The senior lawyer whose practice involves criminal-justice work — prosecution, defense, policy, post-conviction litigation, or specialized criminal-justice practice — at a senior career stage with substantive depth in the criminal-justice system.
Most days tend to involve complex criminal-justice work — depending on practice mix this might mean prosecution, defense, post-conviction relief, criminal policy work, or specialized criminal-justice litigation — alongside supervising junior attorneys and engaging with the criminal-justice system at multiple levels. You'll often handle senior matter work in the morning, engage in case strategy or policy work in the afternoon, and contribute to the broader criminal-justice professional community.
The hardest parts tend to be the systemic challenges of criminal-justice work and the moral weight of cases that touch liberty and justice questions. The criminal-justice system carries substantial questions about resources, fairness, and outcomes, and the systemic dimensions intrude on individual cases. Practice settings vary widely — criminal-justice work spans prosecution, defense, public-interest litigation, academic criminal-justice work, and policy organizations; each operates with different missions, resources, and compensation structures.
People who tend to thrive here are substantively deep, comfortable with system-level complexity, committed to the work's mission, and patient with the slow pace of systemic change. If you want narrow specialty or partnership-track money, criminal-justice work often blends mission with practice. If you find satisfaction in being a senior voice on the questions of how the criminal-justice system actually operates, the practice can be deeply purposeful.
Where this role sits in the broader career landscape — and where it can take you.

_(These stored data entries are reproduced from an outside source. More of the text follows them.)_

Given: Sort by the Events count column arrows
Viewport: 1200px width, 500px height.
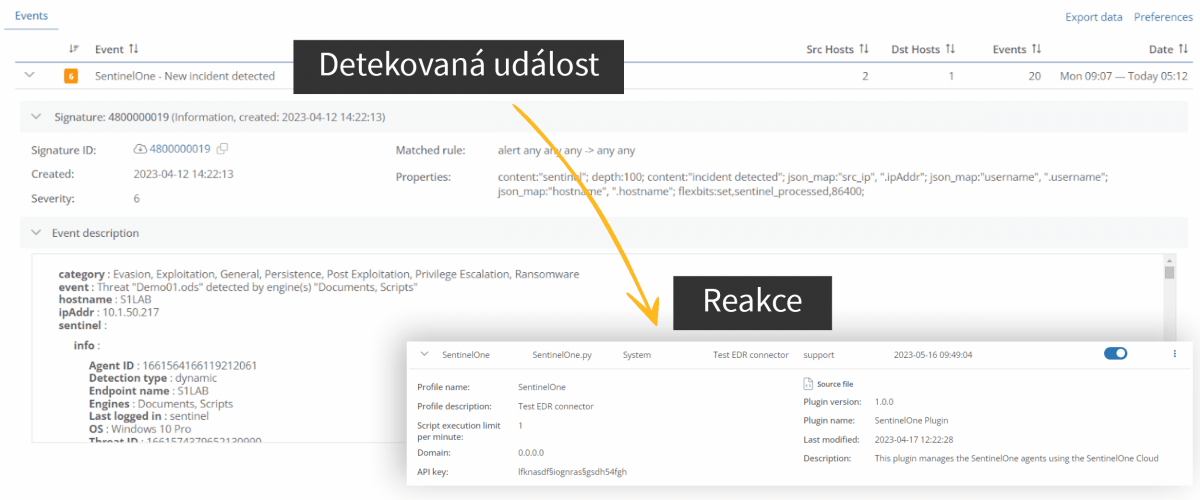Looking at the screenshot, I should coord(1037,49).
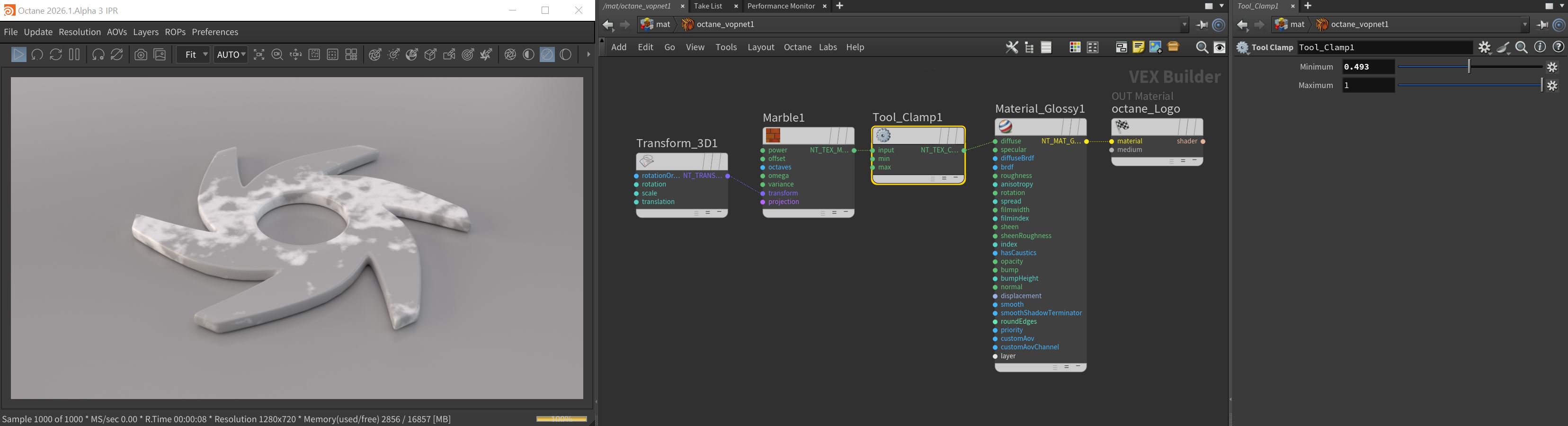This screenshot has width=1568, height=426.
Task: Click the wrench tools icon in network editor
Action: pos(1011,47)
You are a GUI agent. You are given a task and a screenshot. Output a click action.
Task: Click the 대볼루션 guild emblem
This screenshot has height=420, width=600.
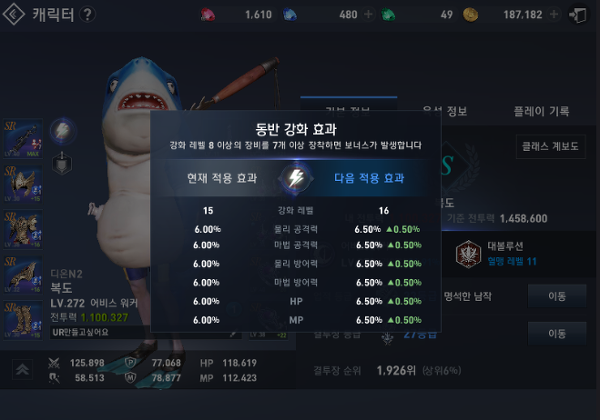[x=468, y=254]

Roles like this one sit within a broader occupational category. The numbers below reflect that full landscape — helpful for context, but your specific experience will depend on level, specialty, and where you work.
The senior lawyer whose practice involves criminal-justice work — prosecution, defense, policy, post-conviction litigation, or specialized criminal-justice practice — at a senior career stage with substantive depth in the criminal-justice system.

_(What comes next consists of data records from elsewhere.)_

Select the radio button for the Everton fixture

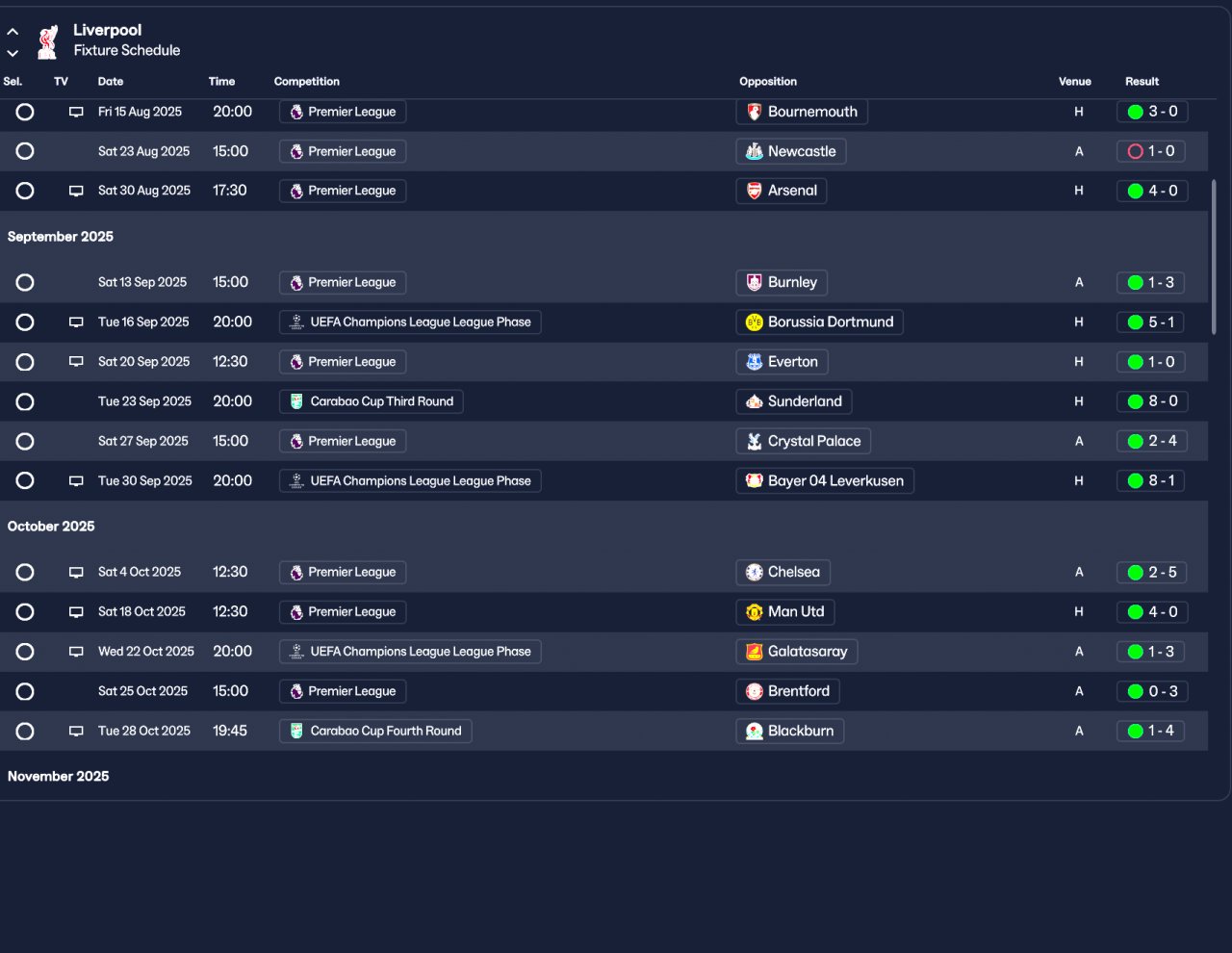pyautogui.click(x=25, y=362)
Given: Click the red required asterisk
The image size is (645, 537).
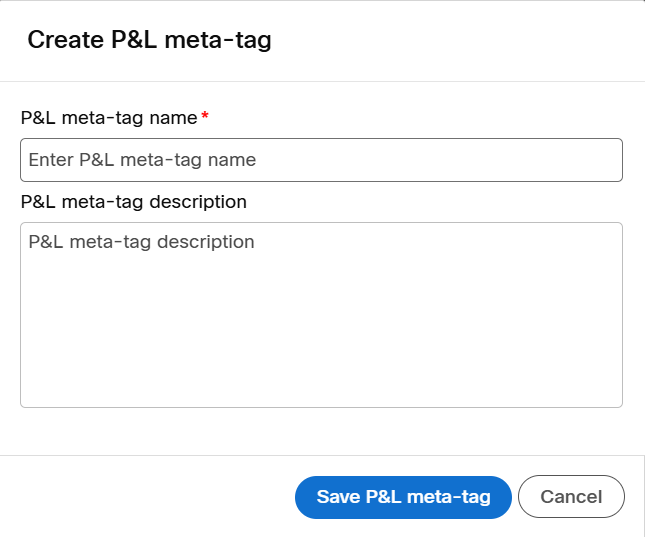Looking at the screenshot, I should [x=205, y=117].
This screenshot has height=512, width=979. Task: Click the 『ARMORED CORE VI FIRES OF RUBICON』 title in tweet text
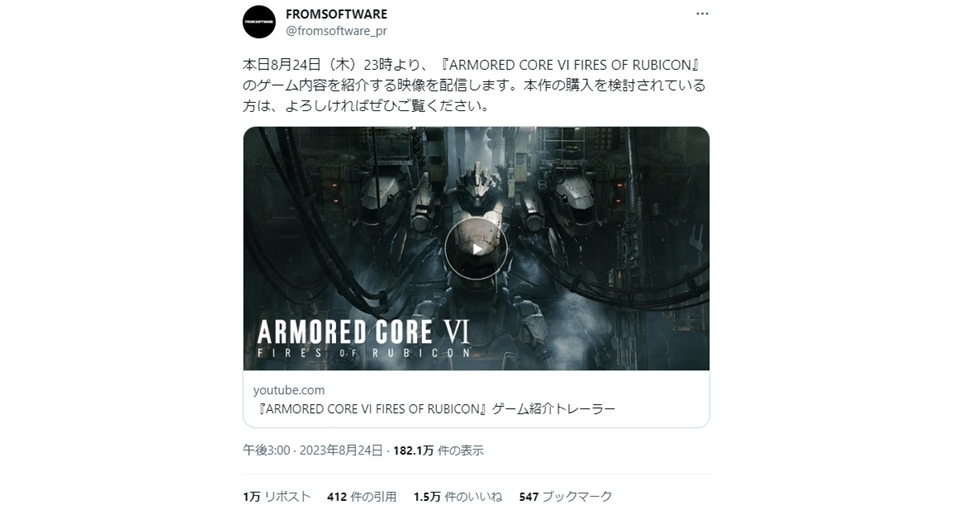click(569, 65)
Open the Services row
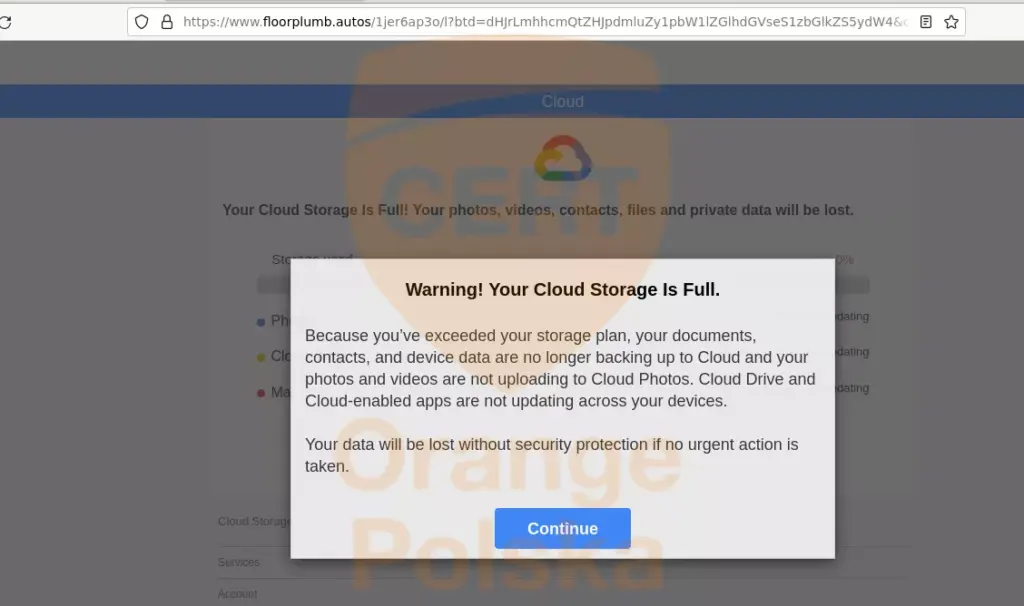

Median pay for a Senior Criminal Justice Lawyer is about $151K nationally, with the field ranging roughly from $73K to $208K depending on experience, employer, and metro (BLS).
Core skills for this role include Speaking, Reading Comprehension, Active Listening, Critical Thinking, and Writing.
Most people in this role hold a professional degree.
Employment in this field is projected to grow about 4.1% through 2034, with roughly 747,750 people working in it today (BLS).
Closely related roles include Criminal Justice Lawyer, Lawyer, and Counsel.